The record supports the trial court’s determination that Vazquez did not have an actual and honest belief that he was in imminent danger once he gained control over the gun. In light of the evidence, the trial court did not abuse its discretion in refusing Vazquez’s request for a self-defense jury instruction.
I agree that the district court properly denied the request for a self-defense instruction, but I base my analysis on narrower grounds.
Aeropajito Vazquez testified that Yolanda Pagan shot him first. He then testified that he rushed her, tackled her, took the gun away from her, and, while on top of Pagan, in a position where she was unable to reach the gun, he pointed the gun at her and fired.
Vazquez’s testimony fails to establish the elements of self defense in a criminal case: absence of aggression, actual and honest belief that the defendant was in imminent danger of death or great bodily harm and that the action was necessary to avert that danger, the existence of reasonable grounds for the belief of imminent danger, the absence of reasonable possibility of retreat, and the use of only that amount of force necessary. State v.
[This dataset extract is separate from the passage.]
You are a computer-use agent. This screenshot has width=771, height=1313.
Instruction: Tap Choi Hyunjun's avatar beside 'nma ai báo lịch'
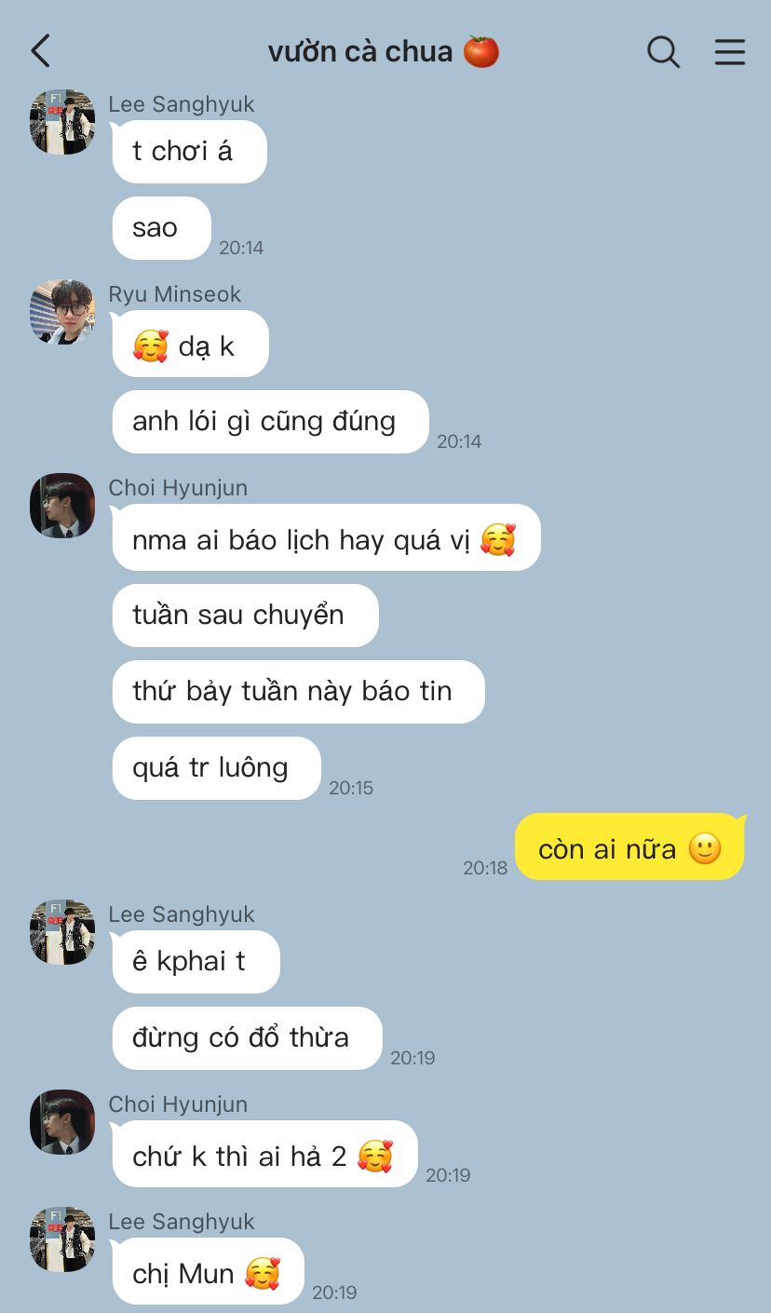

Bland, 337 N.W.2d 378, 381 (Minn. 1983); State v. Johnson, 277 Minn. 368, 373, 152 N.W.2d 529, 532 (1967). Thus, taking Vazquez’s testimony as true, without considering the contrary evidence, Vazquez failed to establish the elements necessary to justify a self-defense instruction. State v. Johnson, 310 N.W.2d 96, 97 (Minn. 1981) (defendant has burden of presenting evidence to support a claim of self defense).
* Retired judge of the district court, serving as judge of the Minnesota Court of Appeals by appointment pursuant to Minn.Const. art. VI, § 10.